El Maestro Qingyou se puso de pie y dijo: "Por favor, Emperador Humano, recoja el sello sagrado. Ah, y en cuanto al Cielo del Espejo de Agua de nuestra Pequeña Capital de Jade, le pido al Emperador Humano que..."

"¡El Viejo Maestro Daoísta, el Viejo Tathagata! ¡Ambos hermanos mayores están aquí también!"

Qin Mu tomó el Sello del Emperador Humano y lo metió descuidadamente en su Bolsa Taotie, riendo a carajadas mientras iba a saludar al Viejo Maestro Daoísta y al Viejo Tathagata. "¿Ambos hermanos mayores han venido a convertirse en inmortales también? Bien, bien, esto les ahorra las preocupaciones del mundo."

El Viejo Maestro Daoísta y el Viejo Tathagata devolvieron rápidamente el saludo. El Viejo Tathagata rio. "Mi compañero daoísta y yo no tenemos nada que hacer y nos sentimos ligeros como plumas. Con poco tiempo de vida restante, es mejor venir a este lugar tranquilo para pasar nuestros últimos años. Nos da un lugar al que pertenecer."

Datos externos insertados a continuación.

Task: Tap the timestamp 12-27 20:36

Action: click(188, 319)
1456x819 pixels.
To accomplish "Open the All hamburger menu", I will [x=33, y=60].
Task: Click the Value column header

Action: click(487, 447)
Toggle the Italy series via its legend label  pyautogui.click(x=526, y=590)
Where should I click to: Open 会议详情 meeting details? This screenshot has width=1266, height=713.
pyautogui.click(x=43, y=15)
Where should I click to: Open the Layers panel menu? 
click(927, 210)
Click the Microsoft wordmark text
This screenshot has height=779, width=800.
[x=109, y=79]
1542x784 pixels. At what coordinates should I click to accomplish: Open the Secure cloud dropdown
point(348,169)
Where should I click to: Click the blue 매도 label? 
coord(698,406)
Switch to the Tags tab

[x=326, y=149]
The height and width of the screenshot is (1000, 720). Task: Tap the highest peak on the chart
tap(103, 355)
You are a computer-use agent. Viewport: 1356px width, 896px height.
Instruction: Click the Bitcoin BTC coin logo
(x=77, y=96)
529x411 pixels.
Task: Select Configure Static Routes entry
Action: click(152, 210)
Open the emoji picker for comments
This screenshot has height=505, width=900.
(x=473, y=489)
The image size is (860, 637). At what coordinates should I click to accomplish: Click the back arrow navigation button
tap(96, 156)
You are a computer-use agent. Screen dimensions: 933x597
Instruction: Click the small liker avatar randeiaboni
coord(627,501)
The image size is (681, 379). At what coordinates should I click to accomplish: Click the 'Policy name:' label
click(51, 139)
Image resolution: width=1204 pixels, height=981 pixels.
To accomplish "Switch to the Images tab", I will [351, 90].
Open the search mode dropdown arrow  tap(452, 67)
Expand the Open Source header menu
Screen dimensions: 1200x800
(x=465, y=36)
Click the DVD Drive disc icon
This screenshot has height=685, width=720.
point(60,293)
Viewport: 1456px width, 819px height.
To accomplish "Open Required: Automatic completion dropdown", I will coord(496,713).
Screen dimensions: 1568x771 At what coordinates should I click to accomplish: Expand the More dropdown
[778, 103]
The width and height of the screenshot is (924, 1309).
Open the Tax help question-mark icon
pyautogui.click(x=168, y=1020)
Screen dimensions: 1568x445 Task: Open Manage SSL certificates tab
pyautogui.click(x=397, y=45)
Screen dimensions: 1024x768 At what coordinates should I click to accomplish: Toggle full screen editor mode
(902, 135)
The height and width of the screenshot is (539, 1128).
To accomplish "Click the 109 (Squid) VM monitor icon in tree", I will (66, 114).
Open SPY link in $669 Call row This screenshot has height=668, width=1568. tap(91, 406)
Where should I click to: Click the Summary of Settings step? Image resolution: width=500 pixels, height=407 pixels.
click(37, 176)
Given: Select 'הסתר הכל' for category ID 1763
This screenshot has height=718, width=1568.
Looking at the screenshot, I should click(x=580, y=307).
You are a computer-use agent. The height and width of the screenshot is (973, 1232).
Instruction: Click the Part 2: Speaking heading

El Viejo Maestro Daoísta sonrió. "¿Qin, el Emperador Humano, también desea convertirse en un inmortal desapegado de los asuntos mundanos? Si estuviera dispuesto a retirarse a las montañas, sería una bendición para todo bajo el cielo."

Qin Mu negó con la cabeza. "La responsabilidad es mía; ¿cómo me atrevería a rehuirla?"

El Viejo Maestro Daoísta y el Viejo Tathagata saludaron al Jefe de la Aldea, sonriendo. "Hermano mayor ha renunciado al cargo de Emperador Humano y ahora ha dejado las Grandes Ruinas. ¿Podría ser que también desee venir a la Pequeña Capital de Jade para convertirse en un inmortal despreocupado?"

El Jefe de la Aldea negó con la cabeza, con aire melancólico. "Mu'er temía que yo estuviera solo y aburrido en la aldea, así que adonde quiera que vaya, me lleva consigo."

El Maestro Qingyou adelantó con una sonrisa. "Antiguo Emperador Humano, Emperador Humano actual y estos tres compañeros daoístas, por favor, por aquí."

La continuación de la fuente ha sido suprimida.